### MATERIAL PROVIDED
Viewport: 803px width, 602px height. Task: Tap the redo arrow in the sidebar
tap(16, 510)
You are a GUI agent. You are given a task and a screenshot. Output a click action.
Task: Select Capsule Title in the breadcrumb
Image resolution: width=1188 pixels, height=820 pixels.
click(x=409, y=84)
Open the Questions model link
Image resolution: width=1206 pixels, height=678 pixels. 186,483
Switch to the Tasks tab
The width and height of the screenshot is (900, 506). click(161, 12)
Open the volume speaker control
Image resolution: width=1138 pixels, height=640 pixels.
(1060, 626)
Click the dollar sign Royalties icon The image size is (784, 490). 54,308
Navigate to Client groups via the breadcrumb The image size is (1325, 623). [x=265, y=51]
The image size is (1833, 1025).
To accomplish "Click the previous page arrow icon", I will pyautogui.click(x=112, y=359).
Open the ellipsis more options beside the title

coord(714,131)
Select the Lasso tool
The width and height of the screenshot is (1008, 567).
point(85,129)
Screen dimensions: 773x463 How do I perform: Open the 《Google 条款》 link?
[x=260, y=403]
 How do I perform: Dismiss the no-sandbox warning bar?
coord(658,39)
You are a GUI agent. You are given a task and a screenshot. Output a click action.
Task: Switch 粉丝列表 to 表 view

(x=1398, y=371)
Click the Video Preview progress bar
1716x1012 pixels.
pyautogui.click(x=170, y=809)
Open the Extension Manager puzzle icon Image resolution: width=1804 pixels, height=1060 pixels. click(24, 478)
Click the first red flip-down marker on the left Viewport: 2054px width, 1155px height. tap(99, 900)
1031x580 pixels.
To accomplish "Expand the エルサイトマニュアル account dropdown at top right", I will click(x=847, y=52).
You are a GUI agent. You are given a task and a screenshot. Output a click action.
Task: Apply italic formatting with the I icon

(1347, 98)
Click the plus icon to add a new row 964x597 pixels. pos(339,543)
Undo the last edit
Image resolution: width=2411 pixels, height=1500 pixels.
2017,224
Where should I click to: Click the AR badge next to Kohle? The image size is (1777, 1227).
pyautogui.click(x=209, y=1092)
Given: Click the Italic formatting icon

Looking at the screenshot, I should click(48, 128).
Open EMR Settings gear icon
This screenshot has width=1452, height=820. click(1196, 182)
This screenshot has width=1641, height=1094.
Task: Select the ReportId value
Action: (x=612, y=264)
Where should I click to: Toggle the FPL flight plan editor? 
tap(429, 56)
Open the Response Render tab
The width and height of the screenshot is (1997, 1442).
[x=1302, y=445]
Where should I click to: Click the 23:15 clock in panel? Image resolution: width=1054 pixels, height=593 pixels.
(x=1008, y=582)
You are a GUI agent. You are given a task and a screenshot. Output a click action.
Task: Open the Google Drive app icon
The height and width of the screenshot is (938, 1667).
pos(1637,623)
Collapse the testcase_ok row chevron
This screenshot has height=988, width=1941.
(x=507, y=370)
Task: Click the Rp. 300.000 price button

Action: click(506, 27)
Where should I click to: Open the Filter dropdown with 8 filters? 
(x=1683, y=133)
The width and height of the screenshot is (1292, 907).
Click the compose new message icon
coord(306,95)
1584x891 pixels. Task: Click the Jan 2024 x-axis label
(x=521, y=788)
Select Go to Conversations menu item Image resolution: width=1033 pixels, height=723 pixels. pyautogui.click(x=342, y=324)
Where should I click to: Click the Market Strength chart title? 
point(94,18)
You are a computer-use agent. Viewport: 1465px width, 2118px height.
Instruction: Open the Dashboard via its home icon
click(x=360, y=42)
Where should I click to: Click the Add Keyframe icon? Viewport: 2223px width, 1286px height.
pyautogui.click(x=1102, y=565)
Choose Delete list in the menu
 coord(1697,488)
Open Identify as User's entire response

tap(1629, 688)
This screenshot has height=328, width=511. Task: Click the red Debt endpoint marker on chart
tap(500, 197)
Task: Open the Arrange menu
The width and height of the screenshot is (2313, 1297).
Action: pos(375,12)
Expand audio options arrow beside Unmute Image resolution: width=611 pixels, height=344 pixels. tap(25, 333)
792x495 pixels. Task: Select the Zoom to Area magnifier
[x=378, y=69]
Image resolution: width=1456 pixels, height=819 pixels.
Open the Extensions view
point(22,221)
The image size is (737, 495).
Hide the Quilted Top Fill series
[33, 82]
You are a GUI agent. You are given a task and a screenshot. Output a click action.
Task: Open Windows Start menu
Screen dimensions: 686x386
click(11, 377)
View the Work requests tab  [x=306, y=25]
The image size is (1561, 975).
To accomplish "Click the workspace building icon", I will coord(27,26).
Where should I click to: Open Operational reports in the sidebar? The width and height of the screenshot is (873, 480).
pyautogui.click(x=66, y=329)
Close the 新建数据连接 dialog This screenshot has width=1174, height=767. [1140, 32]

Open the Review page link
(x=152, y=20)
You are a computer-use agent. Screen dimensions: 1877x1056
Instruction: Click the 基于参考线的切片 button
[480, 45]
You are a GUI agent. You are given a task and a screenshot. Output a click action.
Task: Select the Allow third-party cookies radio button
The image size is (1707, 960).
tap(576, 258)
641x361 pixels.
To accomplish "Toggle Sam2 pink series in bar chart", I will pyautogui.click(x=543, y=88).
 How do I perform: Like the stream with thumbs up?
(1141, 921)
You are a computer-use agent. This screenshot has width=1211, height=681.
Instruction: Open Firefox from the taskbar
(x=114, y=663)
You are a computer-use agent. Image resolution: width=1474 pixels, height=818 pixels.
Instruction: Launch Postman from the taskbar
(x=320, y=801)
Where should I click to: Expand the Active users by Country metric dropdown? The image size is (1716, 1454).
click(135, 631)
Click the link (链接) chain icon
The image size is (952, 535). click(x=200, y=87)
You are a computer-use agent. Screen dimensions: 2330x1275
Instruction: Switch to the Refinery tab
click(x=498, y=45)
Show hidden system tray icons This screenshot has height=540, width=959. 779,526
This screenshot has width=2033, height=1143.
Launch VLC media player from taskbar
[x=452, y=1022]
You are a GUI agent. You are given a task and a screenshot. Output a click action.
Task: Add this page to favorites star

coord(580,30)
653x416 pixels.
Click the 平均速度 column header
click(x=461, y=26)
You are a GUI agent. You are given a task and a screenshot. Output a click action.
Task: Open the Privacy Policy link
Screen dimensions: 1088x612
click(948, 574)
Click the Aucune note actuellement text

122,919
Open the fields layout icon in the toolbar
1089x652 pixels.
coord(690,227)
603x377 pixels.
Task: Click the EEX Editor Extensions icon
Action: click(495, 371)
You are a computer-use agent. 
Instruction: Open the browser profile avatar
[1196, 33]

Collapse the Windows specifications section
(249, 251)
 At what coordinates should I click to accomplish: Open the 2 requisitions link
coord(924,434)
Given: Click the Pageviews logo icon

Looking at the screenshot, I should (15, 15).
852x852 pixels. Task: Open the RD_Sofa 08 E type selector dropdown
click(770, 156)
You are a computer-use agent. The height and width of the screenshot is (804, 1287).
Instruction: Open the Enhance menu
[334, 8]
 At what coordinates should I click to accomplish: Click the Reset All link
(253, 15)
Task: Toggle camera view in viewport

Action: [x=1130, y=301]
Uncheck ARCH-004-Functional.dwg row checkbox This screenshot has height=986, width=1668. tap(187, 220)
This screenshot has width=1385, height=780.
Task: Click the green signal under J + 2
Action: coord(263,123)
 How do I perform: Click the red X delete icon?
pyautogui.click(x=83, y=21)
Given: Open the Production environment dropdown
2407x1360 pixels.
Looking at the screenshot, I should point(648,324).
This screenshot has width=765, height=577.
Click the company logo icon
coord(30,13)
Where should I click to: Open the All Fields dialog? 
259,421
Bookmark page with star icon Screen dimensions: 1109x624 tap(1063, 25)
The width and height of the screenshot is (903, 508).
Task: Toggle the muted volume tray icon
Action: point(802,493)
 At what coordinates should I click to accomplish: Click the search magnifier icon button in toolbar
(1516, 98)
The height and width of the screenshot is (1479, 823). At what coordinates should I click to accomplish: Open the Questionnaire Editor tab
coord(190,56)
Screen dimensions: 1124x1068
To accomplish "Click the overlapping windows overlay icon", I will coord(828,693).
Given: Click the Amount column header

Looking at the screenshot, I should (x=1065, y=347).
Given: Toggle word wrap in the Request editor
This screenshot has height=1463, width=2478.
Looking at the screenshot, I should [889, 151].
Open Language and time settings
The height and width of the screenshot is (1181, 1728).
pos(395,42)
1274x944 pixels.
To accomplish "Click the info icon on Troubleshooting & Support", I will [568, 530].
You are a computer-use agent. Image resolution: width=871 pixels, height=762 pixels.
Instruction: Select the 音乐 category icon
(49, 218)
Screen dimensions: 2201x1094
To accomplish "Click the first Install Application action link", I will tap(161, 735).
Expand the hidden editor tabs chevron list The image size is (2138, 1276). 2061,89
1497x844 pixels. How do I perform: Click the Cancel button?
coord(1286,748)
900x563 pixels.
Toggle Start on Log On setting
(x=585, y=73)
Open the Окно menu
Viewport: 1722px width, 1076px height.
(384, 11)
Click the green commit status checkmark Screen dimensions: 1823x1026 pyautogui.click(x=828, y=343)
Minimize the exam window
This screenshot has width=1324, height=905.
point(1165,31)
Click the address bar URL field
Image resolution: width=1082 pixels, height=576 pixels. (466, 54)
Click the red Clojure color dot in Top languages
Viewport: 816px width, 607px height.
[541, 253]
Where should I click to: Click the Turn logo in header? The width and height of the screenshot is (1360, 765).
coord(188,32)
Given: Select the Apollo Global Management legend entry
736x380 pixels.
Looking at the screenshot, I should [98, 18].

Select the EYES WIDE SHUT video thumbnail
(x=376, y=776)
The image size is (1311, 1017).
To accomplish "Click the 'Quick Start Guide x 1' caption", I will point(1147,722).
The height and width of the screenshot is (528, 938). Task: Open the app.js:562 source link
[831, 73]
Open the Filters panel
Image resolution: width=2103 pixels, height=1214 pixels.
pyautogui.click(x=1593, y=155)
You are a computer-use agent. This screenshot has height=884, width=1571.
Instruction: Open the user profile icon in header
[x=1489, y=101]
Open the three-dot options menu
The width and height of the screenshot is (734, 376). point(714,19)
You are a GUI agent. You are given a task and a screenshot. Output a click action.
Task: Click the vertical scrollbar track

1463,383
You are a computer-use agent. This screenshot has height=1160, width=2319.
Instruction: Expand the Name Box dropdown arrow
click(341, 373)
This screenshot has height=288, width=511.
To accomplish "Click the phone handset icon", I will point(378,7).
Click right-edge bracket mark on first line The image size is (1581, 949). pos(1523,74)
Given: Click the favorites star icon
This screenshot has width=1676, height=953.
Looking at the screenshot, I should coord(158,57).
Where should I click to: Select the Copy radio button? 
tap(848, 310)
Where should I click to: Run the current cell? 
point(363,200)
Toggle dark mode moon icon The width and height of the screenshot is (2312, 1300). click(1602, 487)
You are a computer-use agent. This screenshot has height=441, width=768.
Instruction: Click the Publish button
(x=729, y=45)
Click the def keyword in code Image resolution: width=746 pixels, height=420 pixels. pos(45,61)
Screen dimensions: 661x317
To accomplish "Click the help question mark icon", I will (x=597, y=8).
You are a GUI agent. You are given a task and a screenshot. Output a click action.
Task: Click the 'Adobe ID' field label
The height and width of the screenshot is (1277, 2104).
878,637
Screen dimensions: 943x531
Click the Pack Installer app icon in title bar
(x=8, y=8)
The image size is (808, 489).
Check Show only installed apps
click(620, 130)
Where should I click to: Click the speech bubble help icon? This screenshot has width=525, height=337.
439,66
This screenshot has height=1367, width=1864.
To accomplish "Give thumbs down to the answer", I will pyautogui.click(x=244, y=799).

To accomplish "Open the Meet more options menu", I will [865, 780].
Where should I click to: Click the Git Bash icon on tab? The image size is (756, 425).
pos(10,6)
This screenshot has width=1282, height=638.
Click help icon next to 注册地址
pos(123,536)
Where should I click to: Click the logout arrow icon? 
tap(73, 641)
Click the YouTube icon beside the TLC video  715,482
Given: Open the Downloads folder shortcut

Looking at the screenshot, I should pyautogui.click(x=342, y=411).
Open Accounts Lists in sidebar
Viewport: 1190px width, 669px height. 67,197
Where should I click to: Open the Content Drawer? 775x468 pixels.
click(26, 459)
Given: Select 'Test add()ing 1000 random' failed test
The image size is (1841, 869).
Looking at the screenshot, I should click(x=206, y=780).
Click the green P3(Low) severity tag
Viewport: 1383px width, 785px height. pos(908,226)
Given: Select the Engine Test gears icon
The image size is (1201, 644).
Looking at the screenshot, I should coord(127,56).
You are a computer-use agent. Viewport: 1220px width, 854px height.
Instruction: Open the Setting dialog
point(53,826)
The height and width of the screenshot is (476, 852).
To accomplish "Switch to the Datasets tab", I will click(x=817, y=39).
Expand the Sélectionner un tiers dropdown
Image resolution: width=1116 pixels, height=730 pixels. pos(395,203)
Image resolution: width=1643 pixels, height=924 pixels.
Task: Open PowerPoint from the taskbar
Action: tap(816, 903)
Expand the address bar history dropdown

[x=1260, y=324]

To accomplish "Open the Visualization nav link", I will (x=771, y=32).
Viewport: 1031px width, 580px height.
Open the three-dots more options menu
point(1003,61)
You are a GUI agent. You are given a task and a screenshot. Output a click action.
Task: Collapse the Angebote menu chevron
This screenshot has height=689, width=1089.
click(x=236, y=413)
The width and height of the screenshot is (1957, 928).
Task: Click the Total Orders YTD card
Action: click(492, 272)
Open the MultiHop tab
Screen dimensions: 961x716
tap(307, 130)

### PROBLEM TO WORK ON
All that is needed is the exact run of lines above from the line containing "Where should I click to: Click the AR" through the line containing "Open the Response Render tab", both of them included.

### RESULT OF THE EXERCISE
Where should I click to: Click the AR badge next to Kohle? The image size is (1777, 1227).
pyautogui.click(x=209, y=1092)
Given: Click the Italic formatting icon

Looking at the screenshot, I should click(48, 128).
Open EMR Settings gear icon
This screenshot has width=1452, height=820. click(1196, 182)
This screenshot has width=1641, height=1094.
Task: Select the ReportId value
Action: (x=612, y=264)
Where should I click to: Toggle the FPL flight plan editor? 
tap(429, 56)
Open the Response Render tab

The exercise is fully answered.